Eleven years ago we were a family of five, living in a one-bedroomed Victorian conversion flat in Surrey.  The set-up was cramped with the flat needing complete renovation.  There was no heating, the hot water didn’t work so baths were filled by boiling a kettle and the toilet leaked.  Mike worked days, I worked evenings and we were expecting child number four.  It wasn’t ideal but we felt fortunate that we had a home and were together.

Despite the state of the flat, it was still worth a decent amount of money due to its design and location.  Fortunately, we had bought and sold during the housing boom, meaning in the six months we owned it, it had risen in price at a more than pleasing rate.  However, this also meant that every other property had also risen in price at a more than pleasing rate to their owners too.

We had put an offer in on a bigger property – a three-bedroomed house on an estate.  It wasn’t in the best of locations but we had no option – we had researched various mortgage loans and our  budget only stretched so far.  Our offer was accepted but the property prices had risen so much in the three months our solicitor took to dilly-dally, that the owners pulled the property from the market, knowing that if they put it back on again they could ask for a much higher price.

We were devastated, not least because we already had a date for exchange and completion on our flat, meaning that we would effectively be homeless.  Yes, we would have money in the bank but we didn’t want it to be eaten up by rental fees to greedy landlords.  We wanted the security of owning our own home and to not have to worry about the expiration of tenancy agreements hanging over us.

House prices had continued to rise during the time it took for the sale of our flat to complete, and this time our own budget could barely stretch to a three-bedroom, ex-authority property which again needed complete renovation.  There was no heating, there were no railings on the stairs and there was barely room to swing a budgie, let alone a proverbial cat.  We would be mortgaged to the absolute hilt and have no spare money to carry out the work needed.  We were stuck between a rock and a hard place.

It was time to make a decision.  We could either take this property or we could see how far away we could move in order to afford a bigger home for a lesser amount of money, yet it had to be within commuting distance for Mike and I to continue working.

Within two weeks of losing the house we had been planning to buy in Surrey we had visited Kent three times, and put in offers on two homes – the first of which fell through within 48 hours of being accepted.  The second one was a four-bedroomed Victorian terrace, selling for only £10,000 or so more than we had sold our flat for.  We could not believe it!  Not only would we be well within budget but we would own a far bigger home that we could ever have hoped for by staying locally.

The decision to move wasn’t affected by us moving away from family or friends.  We didn’t have a support network of child-carers and babysitters, and were already self-reliant in looking after the children ourselves, that it simply wouldn’t make any difference to us.
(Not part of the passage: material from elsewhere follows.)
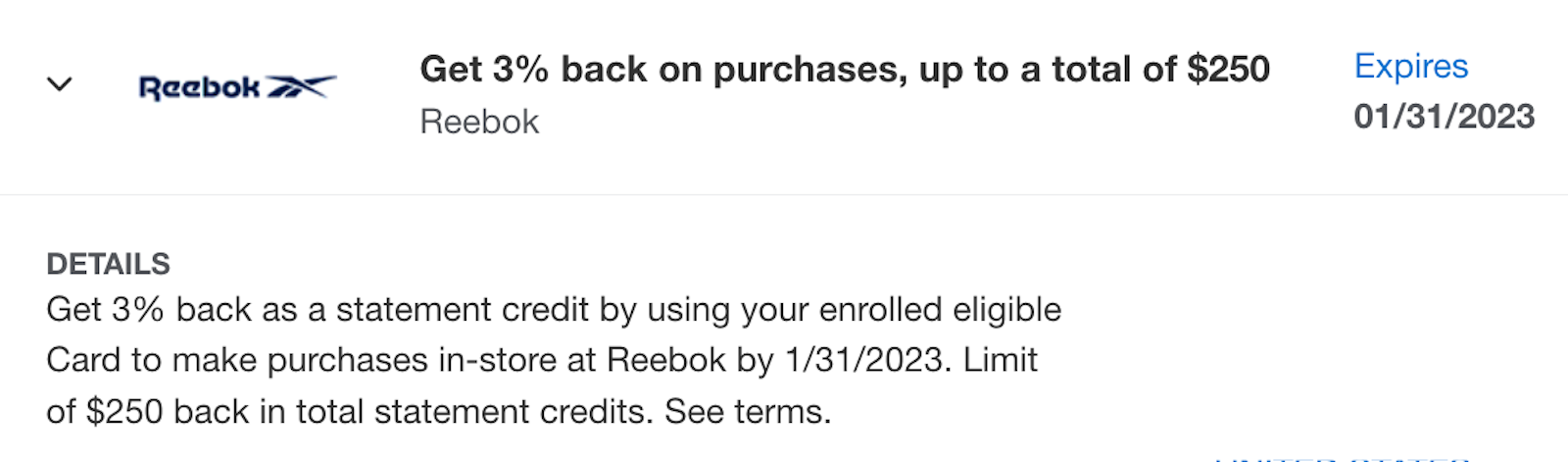Click the divider line below the offer header
The width and height of the screenshot is (1568, 462).
click(x=784, y=194)
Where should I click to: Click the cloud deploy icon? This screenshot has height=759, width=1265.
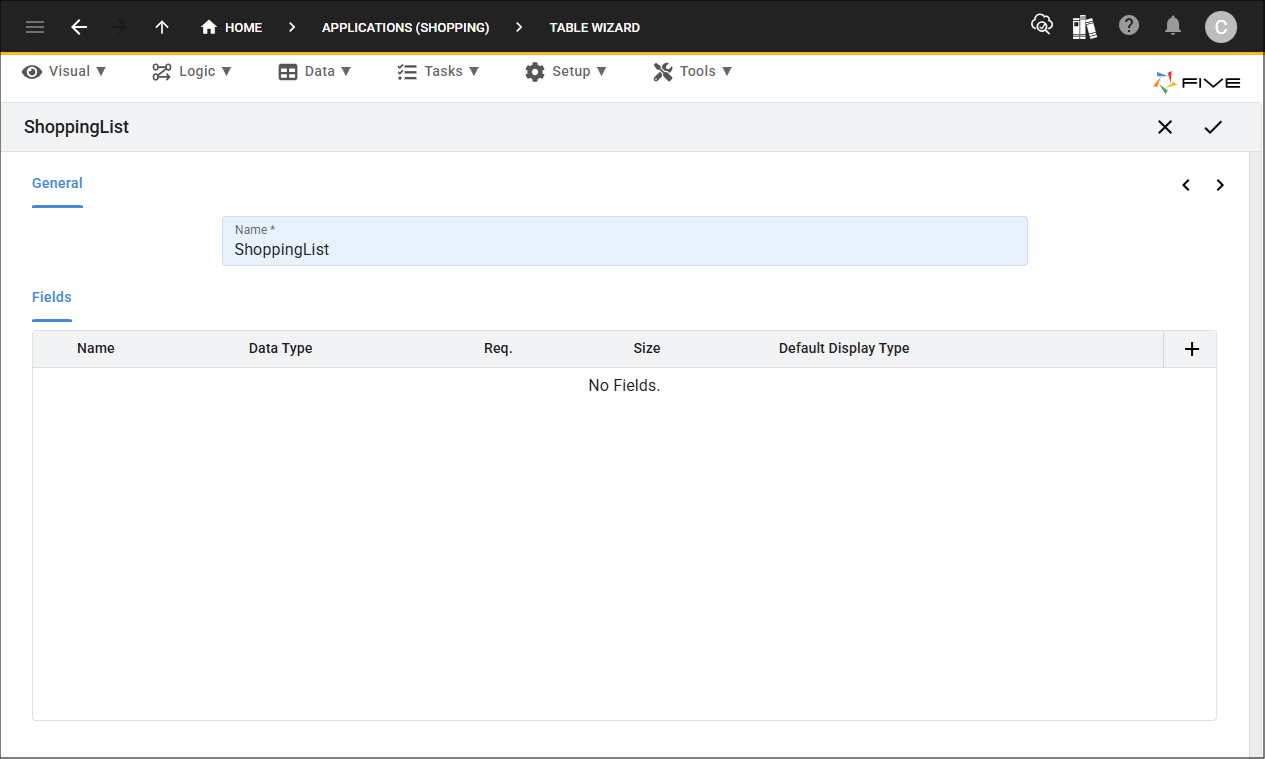tap(1042, 27)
Not normally spontaneous by nature, the need to be independent and to have the security of a family home was enough for us to make the snap decision to move 50 miles away from all we knew and, thankfully, we haven’t looked back.

Within a couple of years of moving, we were working four jobs between us whilst still sharing looking after the children.  One would leave the house as the other would return.  In addition to my office job I also worked an additional two jobs from home.  Juggling this for a few years helped us to move again, again well within budget and keeping our mortgage down.

We worked and we worked and we worked!  Eventually we reached the stage where we could both become self-employed and work from home for ourselves – something else we had always dreamed of.  No commute, no boss, nobody paying us what they thought we were worth but the potential to earn as much as we could, removing any ceiling of income.  We have no ‘Monday morning’ feeling.  We have freedom.

We wonder how different our lives would have been if we’d stayed, and though it seemed everything was falling apart at the seams at the time, we now look back at what we went through, and we are reassured that with a little sacrifice and a lot of hard work, anything is possible.